Fotografie als Zeitdokument: Meet & Greet Thomas Hoepker

Eine ganze Geschichte mit einem einzigen Foto erzählen. Das fasziniert mich am meisten an Streetphotography oder auch an der Reportagefotografie. Einer der großen Meister beider Genres ist der deutsche Magnum Fotograf Thomas Hoepker.

Besonders zwei Bilder seines durch alle Kontinente und große Zeitschriftenverlage führenden Werkes fesseln mich immer wieder. Beide Fotos zeigen Szenen aus New York.

Meet & Greet den Champ der humanistischen Fotografie - mein Bild von Thomas Hoepker in der Leica Gallery Frankfurt

Meet & Greet den Champ der humanistischen Fotografie - mein Foto von Thomas Hoepker anläßlich einer Signierstunde in der Leica Gallery Frankfurt

Entstanden im Jahr 1983, ein Jahr, das für mich persönlich sowieso mit einem Zauber verbunden ist, zeigt „Lovers’ Lane" von Thomas Hoepker all die Stärken des Fotografen.

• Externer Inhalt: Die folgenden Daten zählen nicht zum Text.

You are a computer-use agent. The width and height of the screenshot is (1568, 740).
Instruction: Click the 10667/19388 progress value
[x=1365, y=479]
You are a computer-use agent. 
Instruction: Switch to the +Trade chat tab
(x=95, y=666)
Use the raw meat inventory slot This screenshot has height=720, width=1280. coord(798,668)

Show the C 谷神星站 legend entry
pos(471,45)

„Lovers’ Lane“ aus dem Jahr 1983

Zurückhaltend den Alltag beobachtend, fängt er einen intimen Moment in der Stimmung der Zeit ein. „Lovers’ Lane“, ein abgeschiedener Treff der Jugend. Sie sind unter sich und genießen junge Liebe und ihre automobilisierte Freiheit.

Die Szene ist aber auch eingebettet in den allgemeinen Kontext einer Weltstadt mit ihren augenscheinlichen ikonischen Symbolen. Alles getaucht in fantastisches New Yorker Licht, wobei das Key Light auf die Zwillingstürme geht, die die Story im schattigen Vordergrund überragen. Leises, aber großes Kino.

View on Manhattan 9/11 2001

Die Zwillingstürme des World Trade Center bilden auch den Hintergrund meines zweiten Lieblingsfotos, wenn auch nur noch als ikonische Staubwolke über Manhattan.

„View on Manhattan 9/11 2001“ von Thomas Hoepker zeigt den Anschlag auf die Twin Towers mit einer Gruppe Menschen im Vordergrund, die während diesem inzwischen im kollektiven Bewusstsein verankerten Moments der Zeitgeschichte sich scheinbar entspannt und locker unterhalten.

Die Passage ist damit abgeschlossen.